**Texto da página**.
New York Times Syndicate

10/07/2011 08h00

Os ventos alísios estavam empurrando a névoa entre as copas das árvores em Alakai – uma floresta nebulosa no alto das montanhas no interior de Kauai – quando o meu guia avistou algo amarelado voando rapidamente entre os galhos de uma árvore ohia.

“Pássaro!”, ele exclamou. Eu olhei pelo meu binóculo e vi um pássaro lima-limão com uma leve máscara preta. Era um akekee, uma dos pássaros mais raros do mundo.

Pássaros raros não são uma raridade no Havaí, que lidera no país com 35 aves na lista de espécies ameaçadas de extinção. A ilha verde e tranquila de Kauai perdeu quase metade de suas espécies nativas de pássaros de floresta. Apenas oito dos 13 pássaros de floresta originais da ilha ainda existem, dos quais seis podem ser encontrados apenas em Kauai. Entre eles estão o akekee, o akikiki e o puaiohi, três espécies que estão à beira do desaparecimento.

Esse perigo é um atrativo mórbido para os observadores de pássaros: uma oportunidade para observar pássaros extremamente raros que, como o pombo-passageiro, podem em breve existir apenas em exposições de museu e fotografias – motivo suficiente para eu destinar algum tempo para observação de pássaros durante recentes férias em família em Kauai.

**Material bruto**.
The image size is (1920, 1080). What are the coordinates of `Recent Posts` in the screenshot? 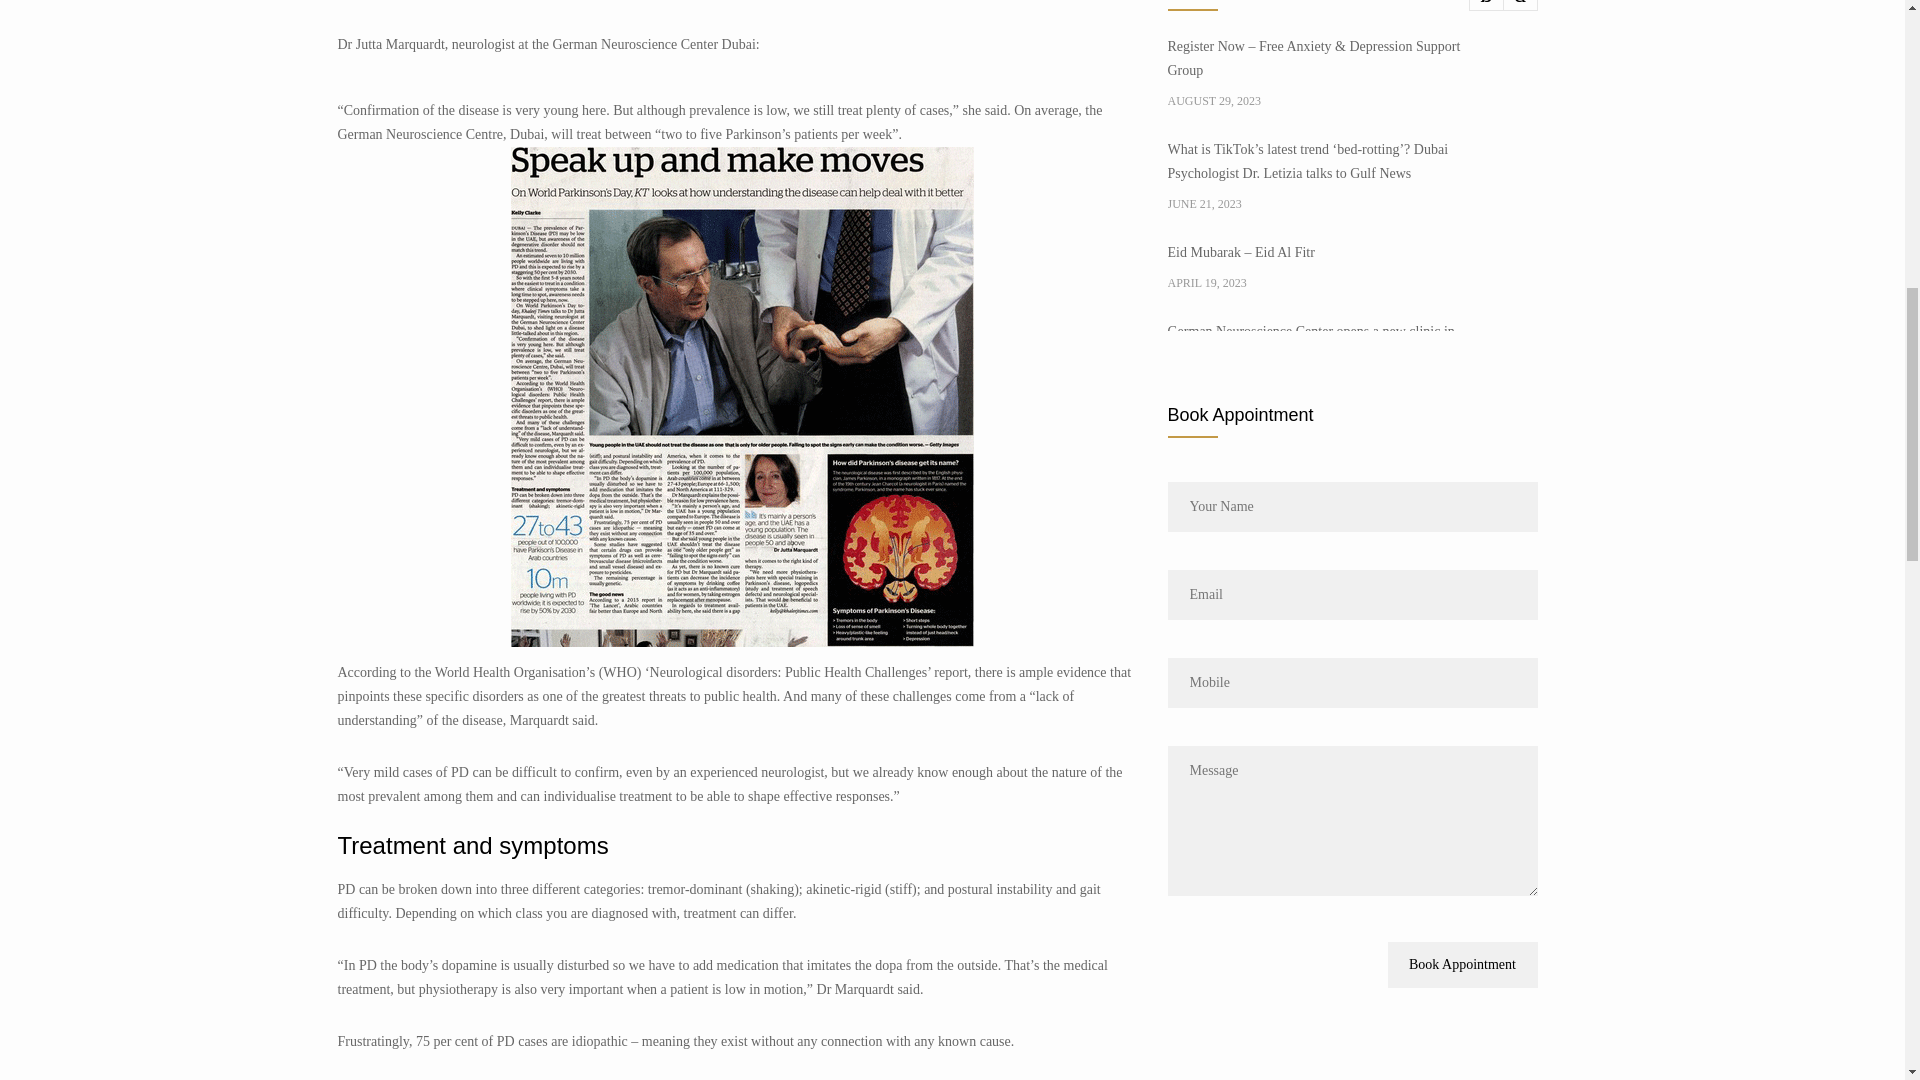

==

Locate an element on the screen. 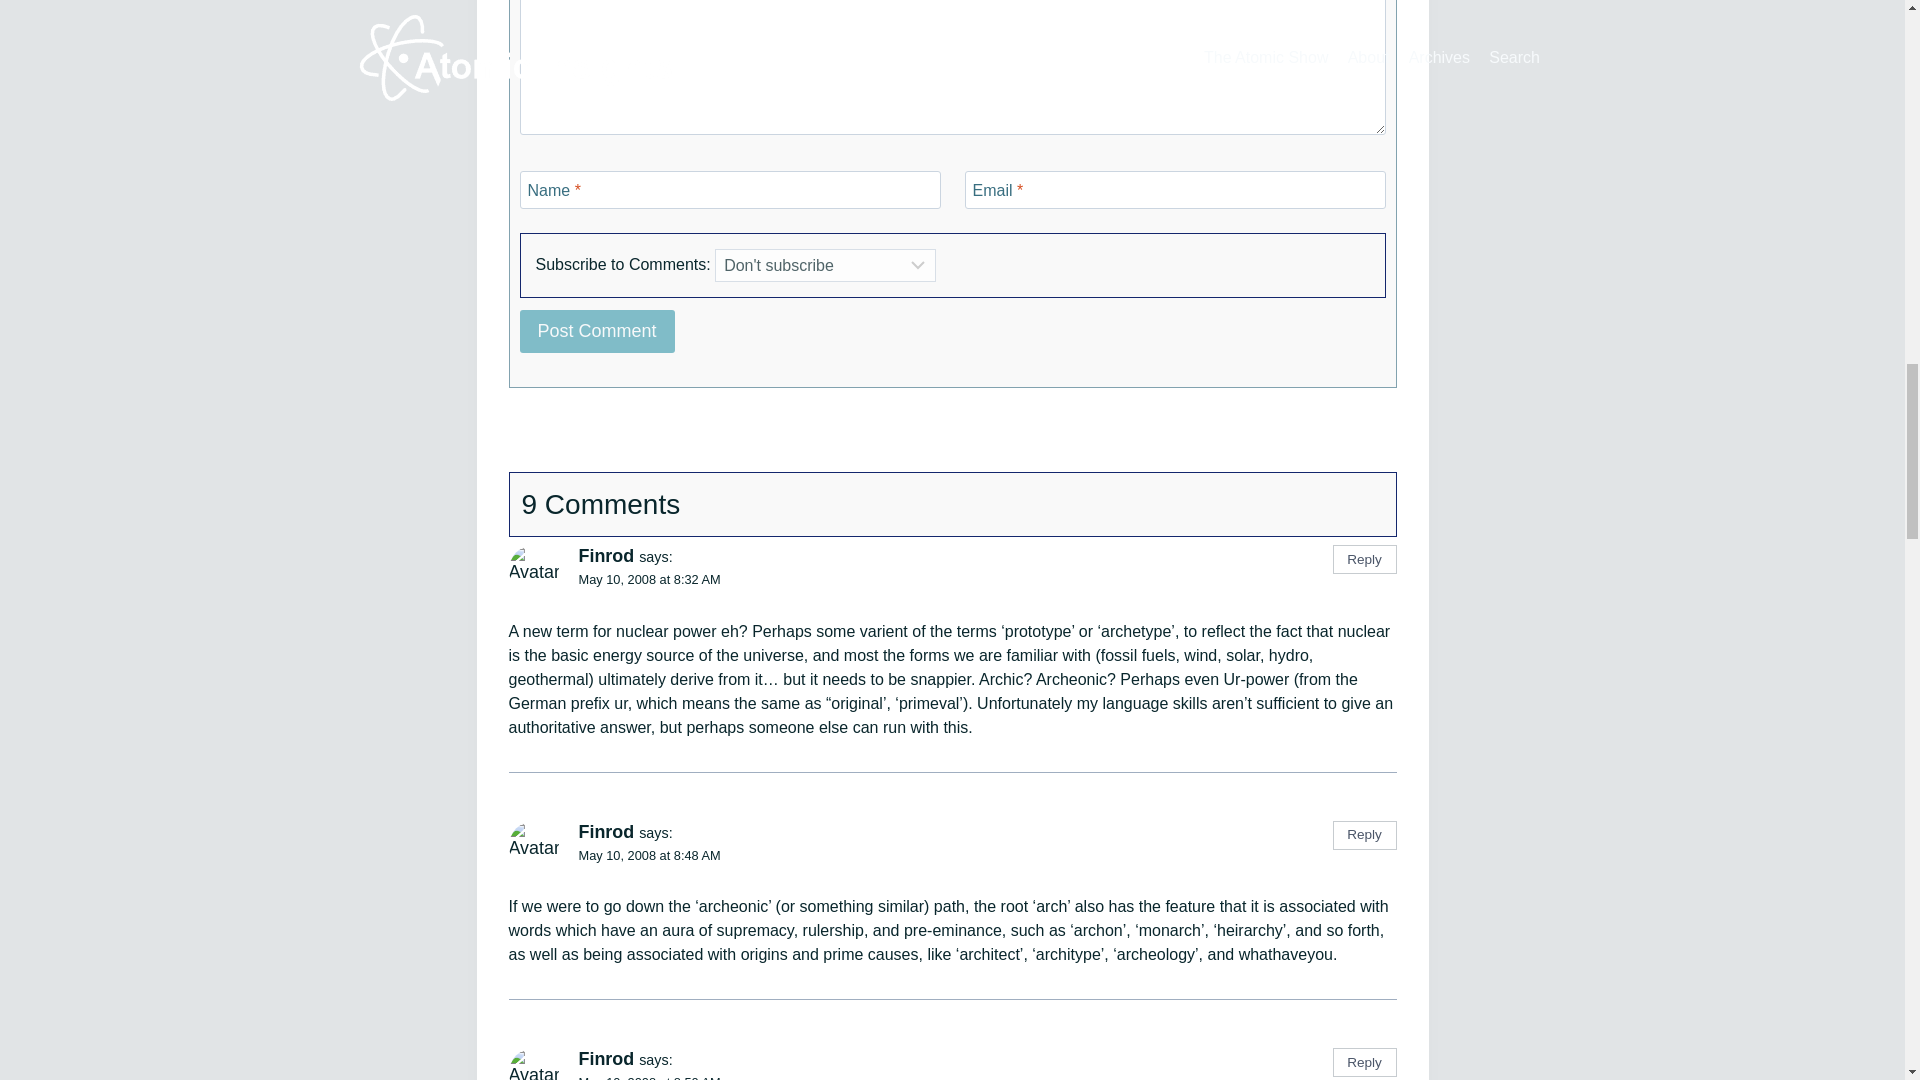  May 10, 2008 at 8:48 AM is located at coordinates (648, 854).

**Tarefas**.
(A) Imprima o trecho do texto sobre os pássaros de Kauai que começa em "New York Times" e segue até "uma árvore ohia.".
(B) Como fica, em forma de lista e com os fatos principais, o parágrafo do texto sobre os pássaros de Kauai que começa com "Pássaros raros não são uma raridade"?
Use somente o texto sobre os pássaros de Kauai.

**Respostas**.
(A)
New York Times Syndicate

10/07/2011 08h00

Os ventos alísios estavam empurrando a névoa entre as copas das árvores em Alakai – uma floresta nebulosa no alto das montanhas no interior de Kauai – quando o meu guia avistou algo amarelado voando rapidamente entre os galhos de uma árvore ohia.

(B)
- O Havaí lidera no país, com 35 aves na lista de espécies ameaçadas de extinção.
- Kauai perdeu quase metade de suas espécies nativas de pássaros de floresta.
- Dos 13 pássaros de floresta originais da ilha, apenas oito ainda existem, e seis deles só podem ser encontrados em Kauai.
- Entre eles, o akekee, o akikiki e o puaiohi estão à beira do desaparecimento.